A spokesman for the county council said: “The rights of way, countryside maintenance and highways structures teams worked together to design and build a robust new deck in steel. Consideration was given to future durability and resistance to vandalism. Ghylls are precious habitats as they have often had continuous tree-cover preserving a damp, shady microclimate for hundreds or thousands of years.”
The old bridge dated back to Victorian times when Old Roar Ghyll was listed - perhaps optimistically - in the first tourist guides to the town.

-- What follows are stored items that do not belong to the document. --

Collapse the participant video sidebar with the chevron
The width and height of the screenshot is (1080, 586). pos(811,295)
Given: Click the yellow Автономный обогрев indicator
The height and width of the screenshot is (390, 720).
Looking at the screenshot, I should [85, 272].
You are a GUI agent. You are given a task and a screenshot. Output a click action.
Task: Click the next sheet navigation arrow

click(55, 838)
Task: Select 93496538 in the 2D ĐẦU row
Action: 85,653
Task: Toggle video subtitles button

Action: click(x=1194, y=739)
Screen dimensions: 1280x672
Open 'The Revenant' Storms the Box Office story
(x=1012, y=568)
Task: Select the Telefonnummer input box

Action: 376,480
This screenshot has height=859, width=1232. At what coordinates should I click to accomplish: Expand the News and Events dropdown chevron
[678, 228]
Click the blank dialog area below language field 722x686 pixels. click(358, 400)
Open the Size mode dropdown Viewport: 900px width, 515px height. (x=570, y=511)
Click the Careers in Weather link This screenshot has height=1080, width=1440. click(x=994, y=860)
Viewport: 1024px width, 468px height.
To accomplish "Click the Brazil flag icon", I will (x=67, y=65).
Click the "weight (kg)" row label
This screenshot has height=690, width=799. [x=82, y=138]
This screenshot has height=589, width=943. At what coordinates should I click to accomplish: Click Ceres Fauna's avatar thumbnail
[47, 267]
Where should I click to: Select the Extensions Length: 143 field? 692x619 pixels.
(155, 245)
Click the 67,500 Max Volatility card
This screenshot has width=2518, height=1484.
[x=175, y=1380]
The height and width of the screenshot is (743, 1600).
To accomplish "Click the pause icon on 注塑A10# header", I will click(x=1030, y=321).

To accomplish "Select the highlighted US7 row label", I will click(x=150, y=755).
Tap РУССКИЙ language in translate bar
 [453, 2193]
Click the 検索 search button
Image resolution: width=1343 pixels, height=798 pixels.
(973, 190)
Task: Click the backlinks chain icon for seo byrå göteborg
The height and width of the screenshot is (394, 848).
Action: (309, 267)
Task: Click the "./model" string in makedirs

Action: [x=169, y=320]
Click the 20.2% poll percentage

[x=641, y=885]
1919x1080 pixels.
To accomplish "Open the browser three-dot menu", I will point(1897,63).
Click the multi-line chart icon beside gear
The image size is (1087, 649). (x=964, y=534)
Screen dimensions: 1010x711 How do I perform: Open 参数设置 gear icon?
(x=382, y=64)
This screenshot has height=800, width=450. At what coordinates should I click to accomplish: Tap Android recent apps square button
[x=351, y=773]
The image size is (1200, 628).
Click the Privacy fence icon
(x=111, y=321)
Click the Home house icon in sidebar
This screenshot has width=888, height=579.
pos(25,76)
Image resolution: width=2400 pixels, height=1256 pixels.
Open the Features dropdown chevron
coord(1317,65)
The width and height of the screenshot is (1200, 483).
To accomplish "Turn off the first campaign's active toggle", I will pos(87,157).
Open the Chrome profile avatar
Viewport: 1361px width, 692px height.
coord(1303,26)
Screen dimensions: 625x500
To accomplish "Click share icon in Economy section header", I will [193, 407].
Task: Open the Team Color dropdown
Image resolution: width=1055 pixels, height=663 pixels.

It is said that Dante Gabriel Rossetti and his wife Elizabeth Siddall would walk there, as the gloomy, naturalistic setting was the perfect backdrop for romantics like Rossetti and his pre-Raphaelite friends.
The area is also rich in unusual plants and other wildlife - it is one of only two places in the county where toothwort grows and is also home to bluebells, red campions, yellow archangel and lady’s smock, while a rare cranefly has been found living there too.
Spotted flycatchers, wagtails and kingfishers can also be seen at the site, so-called because after heavy rain the site is said to become a “roaring” waterfall, although records suggest some Victorian sightseers were less than impressed with the reality. The bridge was closed for a month while the ESCC team carried out the repairs.